For some insight and ideas on how to integrate STEM into your classroom, I interviewed Dr. Anni Reinking. Anni has conducted research about how STEM curriculum can influence brain development in early childhood. I know you’ll enjoy her insights, so let’s jump right into our conversation.
Dr. Anni Reinking, welcome to The Teacher Education Podcast. How are you? (00:57)
Dr. Anni Reinking: Good, how are you?
I’m doing well, thank you for asking. So Anni, you taught preschool, kindergarten, second and early childhood special education. What led you to pursue a career in teacher preparation? (01:10)
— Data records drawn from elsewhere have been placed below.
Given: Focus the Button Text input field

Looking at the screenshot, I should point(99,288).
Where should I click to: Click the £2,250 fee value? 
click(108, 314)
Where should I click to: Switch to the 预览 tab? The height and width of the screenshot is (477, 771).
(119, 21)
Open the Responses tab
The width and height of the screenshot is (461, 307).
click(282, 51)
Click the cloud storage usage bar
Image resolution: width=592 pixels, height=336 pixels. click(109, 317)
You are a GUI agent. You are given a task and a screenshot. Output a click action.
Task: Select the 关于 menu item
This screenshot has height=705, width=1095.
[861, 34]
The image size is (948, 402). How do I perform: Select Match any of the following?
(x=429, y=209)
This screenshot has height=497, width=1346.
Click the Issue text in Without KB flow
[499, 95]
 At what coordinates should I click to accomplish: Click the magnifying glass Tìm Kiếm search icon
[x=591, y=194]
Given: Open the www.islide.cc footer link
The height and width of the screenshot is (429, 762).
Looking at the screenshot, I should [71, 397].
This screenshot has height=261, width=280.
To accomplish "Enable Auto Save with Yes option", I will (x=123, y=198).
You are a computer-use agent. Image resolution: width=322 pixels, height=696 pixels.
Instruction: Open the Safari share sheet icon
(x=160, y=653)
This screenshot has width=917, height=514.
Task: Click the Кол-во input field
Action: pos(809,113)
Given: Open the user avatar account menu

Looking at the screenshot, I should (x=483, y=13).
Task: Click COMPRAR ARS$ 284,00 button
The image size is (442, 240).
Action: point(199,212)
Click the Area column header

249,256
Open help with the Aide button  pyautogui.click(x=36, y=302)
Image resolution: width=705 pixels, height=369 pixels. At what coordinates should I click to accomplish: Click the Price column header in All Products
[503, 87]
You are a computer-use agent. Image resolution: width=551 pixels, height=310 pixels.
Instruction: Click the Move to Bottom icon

Dr. Anni Reinking: So I started my journey in education through an organization called Teach for America. And so when I was trained in Teach for America, which was many, many years ago, in 2007. I got a lot of information on behavior management, and how to kind of run a classroom. But I realized that at the time that I went through the training, the methodology wasn’t there, and I didn’t have an undergraduate education. In education, my undergraduate was psychology.
So when I graduated, I kind of knew that I wanted to work with kids, I knew that I wanted to do something with around learning. And so I decided to go overseas and teach for a little bit, and then when I came back, I realized I wanted to do Teach for America. And then after realizing kind of that missing link for me, I decided to go into higher ed. That is one of the reasons I went to higher ed, but also because I am able to reach more students in higher ed. So I’m able to not just hit the 20 students in my classroom, but I’m able to hit 20 undergraduate students who will then have 20 students with them. And so it’s that being able to hit more.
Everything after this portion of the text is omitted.